Items from a data source
:::::

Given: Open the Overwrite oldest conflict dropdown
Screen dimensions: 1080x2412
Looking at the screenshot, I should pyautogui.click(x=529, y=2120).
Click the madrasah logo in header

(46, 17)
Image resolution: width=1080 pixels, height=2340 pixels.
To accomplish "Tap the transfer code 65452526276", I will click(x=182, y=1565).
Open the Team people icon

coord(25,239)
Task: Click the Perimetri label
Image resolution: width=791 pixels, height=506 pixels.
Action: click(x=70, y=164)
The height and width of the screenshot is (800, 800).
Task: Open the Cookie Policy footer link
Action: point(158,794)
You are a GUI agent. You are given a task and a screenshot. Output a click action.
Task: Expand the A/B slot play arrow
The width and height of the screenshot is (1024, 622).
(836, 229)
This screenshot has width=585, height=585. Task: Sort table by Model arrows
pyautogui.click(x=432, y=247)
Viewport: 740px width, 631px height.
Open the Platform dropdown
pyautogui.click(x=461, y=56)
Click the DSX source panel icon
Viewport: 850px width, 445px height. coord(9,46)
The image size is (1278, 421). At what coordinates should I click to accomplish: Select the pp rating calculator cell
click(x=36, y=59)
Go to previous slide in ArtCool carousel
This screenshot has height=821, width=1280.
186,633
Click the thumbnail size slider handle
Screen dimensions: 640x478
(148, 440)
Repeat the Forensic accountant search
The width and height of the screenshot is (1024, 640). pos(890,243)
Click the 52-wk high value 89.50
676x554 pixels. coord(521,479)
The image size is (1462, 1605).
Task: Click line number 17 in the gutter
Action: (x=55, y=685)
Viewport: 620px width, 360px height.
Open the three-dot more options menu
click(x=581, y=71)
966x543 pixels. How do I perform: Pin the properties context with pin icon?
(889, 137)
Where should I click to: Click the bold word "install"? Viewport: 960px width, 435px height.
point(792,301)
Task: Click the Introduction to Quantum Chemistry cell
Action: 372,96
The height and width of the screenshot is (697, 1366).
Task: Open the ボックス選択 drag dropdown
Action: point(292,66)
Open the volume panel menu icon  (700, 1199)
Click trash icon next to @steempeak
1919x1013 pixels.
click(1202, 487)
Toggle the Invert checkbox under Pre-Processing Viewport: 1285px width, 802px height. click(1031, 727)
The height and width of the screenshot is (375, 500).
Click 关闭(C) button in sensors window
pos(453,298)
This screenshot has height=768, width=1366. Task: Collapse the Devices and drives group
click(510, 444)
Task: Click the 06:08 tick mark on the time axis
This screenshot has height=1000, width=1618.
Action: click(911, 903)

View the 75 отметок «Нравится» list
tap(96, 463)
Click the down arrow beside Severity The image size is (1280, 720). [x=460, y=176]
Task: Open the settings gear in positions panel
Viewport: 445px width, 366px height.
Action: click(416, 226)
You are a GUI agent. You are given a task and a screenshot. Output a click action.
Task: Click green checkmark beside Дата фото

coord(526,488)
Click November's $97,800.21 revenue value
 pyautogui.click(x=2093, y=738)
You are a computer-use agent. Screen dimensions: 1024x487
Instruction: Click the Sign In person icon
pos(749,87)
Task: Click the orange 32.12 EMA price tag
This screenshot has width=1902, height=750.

:::::

** WORK TO COMPLETE **
Return exactly what appears in the records from the line with "Click the down" through the final line, and nothing else.

** EXERCISE ANSWER **
Click the down arrow beside Severity The image size is (1280, 720). [x=460, y=176]
Task: Open the settings gear in positions panel
Viewport: 445px width, 366px height.
Action: click(416, 226)
You are a GUI agent. You are given a task and a screenshot. Output a click action.
Task: Click green checkmark beside Дата фото

coord(526,488)
Click November's $97,800.21 revenue value
 pyautogui.click(x=2093, y=738)
You are a computer-use agent. Screen dimensions: 1024x487
Instruction: Click the Sign In person icon
pos(749,87)
Task: Click the orange 32.12 EMA price tag
This screenshot has width=1902, height=750.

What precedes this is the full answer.